# Ruido molesto del parlante causado por microfono



## Lucio Ariel (Jul 24, 2011)

Cuando se acerca un microfono a una bocina (parlante) el microfono registra sonido lo cual vuelve a salir por la bocina para despues entrar por el microfono y así hasta que el sonido se satura demasiado a tal grado que se produce ese molesto chillido, ¿quién ha estado en una fiesta donde ponen karaoke para cantar?

Bueno, hay algún componente filtro en donde se eliminen lo más posible esos chillidos?? o ya de plano es imposible evitar eso??

Disculpenme si esta pregunta no corresponde a la seccion correcta.

Muchas Gracias.


----------



## Automan (Jul 24, 2011)

Lucio Ariel dijo:


> . . . ¿quién ha estado en una fiesta donde ponen karaoke para cantar? . . .

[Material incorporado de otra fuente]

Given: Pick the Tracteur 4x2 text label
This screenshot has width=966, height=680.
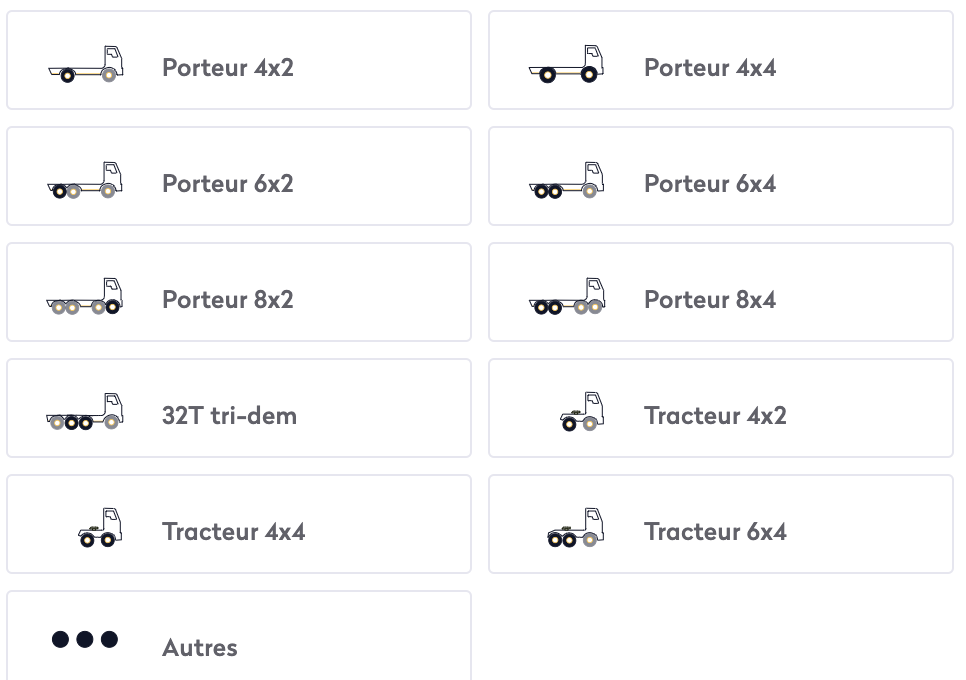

Recuerdo aquellas fiestas de karaoke que hacia con las ataris y las ciscos . . . 



Lucio Ariel dijo:


> . . . hay algún componente filtro en donde se eliminen lo más posible esos chillidos?? o ya de plano es imposible evitar eso? . . .



Si existe , ese circuito se llama Delay.

Otra forma mas economica: no dirija el frente de las cajas acusticas, hacia el microfono.


----------